Take Electric vehicles. When first introduced, electric vehicles (EVs) were touted as the golden ticket to zero emissions in the transportation sector. The reality is more complicated. Putting aside the environmental impact of mining rare earth materials, electric vehicles require more electricity to manufacture. And of course, they rely on electricity to run, but where is that electricity coming from? Fossil fuels still account for 60% of the electricity generated in the US. Many life cycle analyses have shown that EVs are only a greener alternative to internal combustion vehicles if the vehicle is produced and driven in an area that offers clean electricity. That’s to say, the effectiveness of green technology hinges upon a decarbonized grid.  

Currently, 73% of global Greenhouse gas emissions come from the energy sector, which also means there is enormous potential for change. Scaling existing technology around solar, wind, and hydropower, while simultaneously phasing out coal fired powerplants is key. Widespread rollout of real-time dynamic pricing for electricity is also a way to encourage low-carbon behavior while reducing operating costs. With the traditional block pricing, prices remain constant irrespective of demand. Real time pricing encourages people to use power when renewable energy is available and conserve when it’s not. Utility companies could potentially see improvements in efficiency due to a decrease in the required capacity to fulfill demand. 

Doesn’t All This Investment in Sustainability Hinder Growth?  
There is a common misconception that sustainable business practices hinder growth, but evidence shows it can actually drive growth. From a bottom-line standpoint too, sustainable practices often involve implementing energy-efficient processes, leading to cost reductions and more profit.  
 
Companies with strong sustainability performance can attract more investment and secure better financing terms, allowing them to access cheap capital while growing their environmental, social, and governance (ESG) offerings. Take the examples of Walmart's Project Gigaton, which led to almost $1 billion in annual cost savings, and Alphabet's $5.75 billion sustainability bond issuance with record low coupon rates. 
 
A recent McKinsey report estimates that climate-oriented equity transactions in private markets increased more than 2.5 times from 2019 to 2022, to about $196 billion, whereas the overall private-market equity market declined by 24% over the same period. In addition, a 2015 review of more than 2,000 empirical studies of ESG and financial performance found that the vast majority had a positive relationship. Green business can be good business.  
 
What Role Do Business Schools Play in Innovation and Transition? 
It’s important for business schools to embed a deeper understanding of climate science and climate awareness into their curriculum. This involves going beyond simply offering a class in climate science to reimagining business education itself to address climate change.  
 
Initiatives like Business Schools for Climate Leadership introduce concepts like circular economies, carbon markets, carbon reporting, and climate strategy into the existing core curriculum. Additionally, Longhofer argues that the climate crisis could be a moonshot for business schools to address declining enrollments and changes in the market, while also resolving long-standing tensions about the purpose of business. 
 
What Do Employers Need to Know About Climate-Focused MBAs? 

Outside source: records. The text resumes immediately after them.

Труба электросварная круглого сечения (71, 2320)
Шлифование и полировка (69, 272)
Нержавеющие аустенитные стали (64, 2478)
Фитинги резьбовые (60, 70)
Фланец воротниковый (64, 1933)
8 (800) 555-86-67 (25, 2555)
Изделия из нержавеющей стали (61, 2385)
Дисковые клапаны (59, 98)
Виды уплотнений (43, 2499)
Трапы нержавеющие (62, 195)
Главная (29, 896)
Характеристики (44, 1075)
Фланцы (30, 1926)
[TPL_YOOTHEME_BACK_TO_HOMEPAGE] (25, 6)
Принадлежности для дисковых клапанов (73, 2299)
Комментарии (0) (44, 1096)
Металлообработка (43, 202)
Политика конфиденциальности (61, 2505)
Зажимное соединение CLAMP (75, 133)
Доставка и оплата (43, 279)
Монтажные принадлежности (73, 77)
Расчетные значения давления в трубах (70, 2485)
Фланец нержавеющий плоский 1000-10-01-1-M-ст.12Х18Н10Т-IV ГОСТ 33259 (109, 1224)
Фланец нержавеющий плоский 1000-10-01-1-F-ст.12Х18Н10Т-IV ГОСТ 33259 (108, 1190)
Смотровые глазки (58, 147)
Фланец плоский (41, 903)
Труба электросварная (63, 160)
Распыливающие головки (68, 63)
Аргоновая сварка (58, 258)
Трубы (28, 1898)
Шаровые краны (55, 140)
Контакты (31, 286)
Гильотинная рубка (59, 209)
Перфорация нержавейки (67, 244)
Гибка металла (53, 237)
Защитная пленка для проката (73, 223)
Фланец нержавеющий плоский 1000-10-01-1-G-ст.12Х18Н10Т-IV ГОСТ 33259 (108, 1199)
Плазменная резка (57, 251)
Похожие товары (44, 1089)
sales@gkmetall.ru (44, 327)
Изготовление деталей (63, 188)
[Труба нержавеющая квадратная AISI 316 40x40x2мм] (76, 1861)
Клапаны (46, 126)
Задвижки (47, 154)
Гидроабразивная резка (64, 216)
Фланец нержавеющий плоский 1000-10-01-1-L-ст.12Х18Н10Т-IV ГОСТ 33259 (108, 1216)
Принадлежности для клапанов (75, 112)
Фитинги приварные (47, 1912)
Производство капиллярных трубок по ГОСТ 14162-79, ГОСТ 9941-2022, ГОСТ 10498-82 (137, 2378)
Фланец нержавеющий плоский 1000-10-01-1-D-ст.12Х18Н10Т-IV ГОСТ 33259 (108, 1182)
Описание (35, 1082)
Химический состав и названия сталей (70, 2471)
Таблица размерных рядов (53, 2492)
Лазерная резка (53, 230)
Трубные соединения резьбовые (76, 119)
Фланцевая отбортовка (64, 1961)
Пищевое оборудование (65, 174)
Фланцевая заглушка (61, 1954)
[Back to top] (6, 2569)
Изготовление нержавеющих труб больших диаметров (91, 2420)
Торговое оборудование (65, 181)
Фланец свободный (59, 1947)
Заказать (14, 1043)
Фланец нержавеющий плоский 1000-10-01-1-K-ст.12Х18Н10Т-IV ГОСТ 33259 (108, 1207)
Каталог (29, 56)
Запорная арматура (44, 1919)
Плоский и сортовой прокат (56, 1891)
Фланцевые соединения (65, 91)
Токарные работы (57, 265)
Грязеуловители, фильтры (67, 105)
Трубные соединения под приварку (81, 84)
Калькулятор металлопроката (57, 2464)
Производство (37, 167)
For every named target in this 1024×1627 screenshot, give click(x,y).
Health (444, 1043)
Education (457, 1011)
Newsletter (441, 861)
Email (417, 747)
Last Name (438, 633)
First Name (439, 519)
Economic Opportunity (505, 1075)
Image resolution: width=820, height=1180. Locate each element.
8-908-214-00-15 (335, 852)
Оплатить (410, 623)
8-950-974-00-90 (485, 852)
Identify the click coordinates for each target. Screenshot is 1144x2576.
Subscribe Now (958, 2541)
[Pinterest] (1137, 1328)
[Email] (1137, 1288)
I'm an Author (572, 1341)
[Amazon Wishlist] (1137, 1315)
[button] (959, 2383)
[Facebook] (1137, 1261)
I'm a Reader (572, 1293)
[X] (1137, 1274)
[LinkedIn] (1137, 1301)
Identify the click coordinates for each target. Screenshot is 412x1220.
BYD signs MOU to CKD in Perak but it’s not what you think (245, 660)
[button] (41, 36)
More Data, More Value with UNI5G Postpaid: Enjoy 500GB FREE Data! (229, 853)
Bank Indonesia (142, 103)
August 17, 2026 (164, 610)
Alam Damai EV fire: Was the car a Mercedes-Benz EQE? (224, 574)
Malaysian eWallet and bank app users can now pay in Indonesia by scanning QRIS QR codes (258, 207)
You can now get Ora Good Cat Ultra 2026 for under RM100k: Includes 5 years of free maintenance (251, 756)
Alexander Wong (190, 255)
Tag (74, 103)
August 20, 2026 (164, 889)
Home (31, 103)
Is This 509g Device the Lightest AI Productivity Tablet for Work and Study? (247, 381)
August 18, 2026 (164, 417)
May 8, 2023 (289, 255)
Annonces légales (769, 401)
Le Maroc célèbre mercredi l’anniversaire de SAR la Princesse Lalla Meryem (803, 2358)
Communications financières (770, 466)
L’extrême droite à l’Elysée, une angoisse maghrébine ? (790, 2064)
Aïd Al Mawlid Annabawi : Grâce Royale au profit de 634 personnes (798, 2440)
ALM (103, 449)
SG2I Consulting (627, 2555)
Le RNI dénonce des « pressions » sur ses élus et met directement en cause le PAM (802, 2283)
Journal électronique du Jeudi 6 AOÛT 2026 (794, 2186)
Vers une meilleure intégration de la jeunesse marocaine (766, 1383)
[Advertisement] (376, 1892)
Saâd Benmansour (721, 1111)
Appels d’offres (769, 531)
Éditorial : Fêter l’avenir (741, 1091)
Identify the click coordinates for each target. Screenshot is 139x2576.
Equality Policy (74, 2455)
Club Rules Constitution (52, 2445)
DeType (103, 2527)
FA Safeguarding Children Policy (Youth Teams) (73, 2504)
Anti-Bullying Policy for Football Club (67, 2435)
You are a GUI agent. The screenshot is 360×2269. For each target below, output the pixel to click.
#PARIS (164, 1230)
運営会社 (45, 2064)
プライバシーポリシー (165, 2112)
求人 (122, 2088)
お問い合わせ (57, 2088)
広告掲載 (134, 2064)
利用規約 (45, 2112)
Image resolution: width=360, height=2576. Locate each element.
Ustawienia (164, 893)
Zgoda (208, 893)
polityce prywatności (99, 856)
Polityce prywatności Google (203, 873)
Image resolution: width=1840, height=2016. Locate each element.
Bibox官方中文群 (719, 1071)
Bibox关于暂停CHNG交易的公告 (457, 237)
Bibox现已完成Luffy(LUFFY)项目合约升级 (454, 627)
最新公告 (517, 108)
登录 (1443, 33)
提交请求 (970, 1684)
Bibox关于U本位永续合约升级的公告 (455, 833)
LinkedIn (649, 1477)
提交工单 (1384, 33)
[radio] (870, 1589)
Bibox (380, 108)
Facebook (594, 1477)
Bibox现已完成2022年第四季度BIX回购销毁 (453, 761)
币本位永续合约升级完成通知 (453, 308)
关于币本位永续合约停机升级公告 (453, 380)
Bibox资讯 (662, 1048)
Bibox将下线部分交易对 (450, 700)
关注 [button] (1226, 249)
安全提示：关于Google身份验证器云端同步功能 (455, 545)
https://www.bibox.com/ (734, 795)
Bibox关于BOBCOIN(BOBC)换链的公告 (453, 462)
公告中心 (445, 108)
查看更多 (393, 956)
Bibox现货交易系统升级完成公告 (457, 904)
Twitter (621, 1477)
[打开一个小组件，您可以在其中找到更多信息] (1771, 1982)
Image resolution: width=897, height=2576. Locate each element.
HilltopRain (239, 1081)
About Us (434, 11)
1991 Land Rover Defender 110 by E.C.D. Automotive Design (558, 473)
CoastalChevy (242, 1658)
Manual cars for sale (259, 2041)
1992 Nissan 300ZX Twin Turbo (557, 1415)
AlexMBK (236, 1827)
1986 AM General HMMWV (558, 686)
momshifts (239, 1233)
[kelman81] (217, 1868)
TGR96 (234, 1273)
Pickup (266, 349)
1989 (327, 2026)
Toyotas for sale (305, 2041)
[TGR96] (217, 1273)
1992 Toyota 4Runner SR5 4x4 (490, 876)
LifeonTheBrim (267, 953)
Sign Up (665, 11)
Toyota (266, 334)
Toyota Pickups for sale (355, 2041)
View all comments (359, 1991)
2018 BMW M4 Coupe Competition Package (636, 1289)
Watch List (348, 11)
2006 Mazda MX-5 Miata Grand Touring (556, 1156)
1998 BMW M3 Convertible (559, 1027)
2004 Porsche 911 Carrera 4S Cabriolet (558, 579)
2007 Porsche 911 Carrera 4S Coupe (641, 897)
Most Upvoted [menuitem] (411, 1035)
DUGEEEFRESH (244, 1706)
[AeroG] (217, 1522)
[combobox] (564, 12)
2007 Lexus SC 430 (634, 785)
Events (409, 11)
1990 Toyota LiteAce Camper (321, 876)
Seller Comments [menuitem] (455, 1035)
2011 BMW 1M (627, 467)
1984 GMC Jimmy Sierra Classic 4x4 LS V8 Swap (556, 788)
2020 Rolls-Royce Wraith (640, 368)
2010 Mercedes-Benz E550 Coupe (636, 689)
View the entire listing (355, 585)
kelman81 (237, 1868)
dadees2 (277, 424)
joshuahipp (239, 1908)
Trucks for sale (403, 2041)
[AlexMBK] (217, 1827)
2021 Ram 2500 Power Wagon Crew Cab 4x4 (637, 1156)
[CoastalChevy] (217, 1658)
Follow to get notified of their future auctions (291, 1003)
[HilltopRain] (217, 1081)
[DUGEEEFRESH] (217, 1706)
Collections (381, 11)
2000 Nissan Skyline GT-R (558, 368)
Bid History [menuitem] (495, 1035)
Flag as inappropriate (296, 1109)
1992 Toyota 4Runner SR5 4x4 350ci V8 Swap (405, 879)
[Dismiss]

Climate change is becoming increasingly important for business students and the business world, and employers need to be ready.  
 
While some students believe in dismantling the system, most are willing to create systemic change from within. Employers are changing too, and companies need to be transparent in their climate commitments to engage new talent in setting and meeting those commitments.  
 
Some employers have already embraced it. The CEO of BCG recently made a public statement calling for climate activists to join the firm, and Longhofer recalls that he’s lost count of the number of alums who have reached out in the past two years because they are put on ESG-related projects much sooner than they anticipated.  
 
Especially because of the new reporting requirements, ESG is here to stay. Employers need to take notice.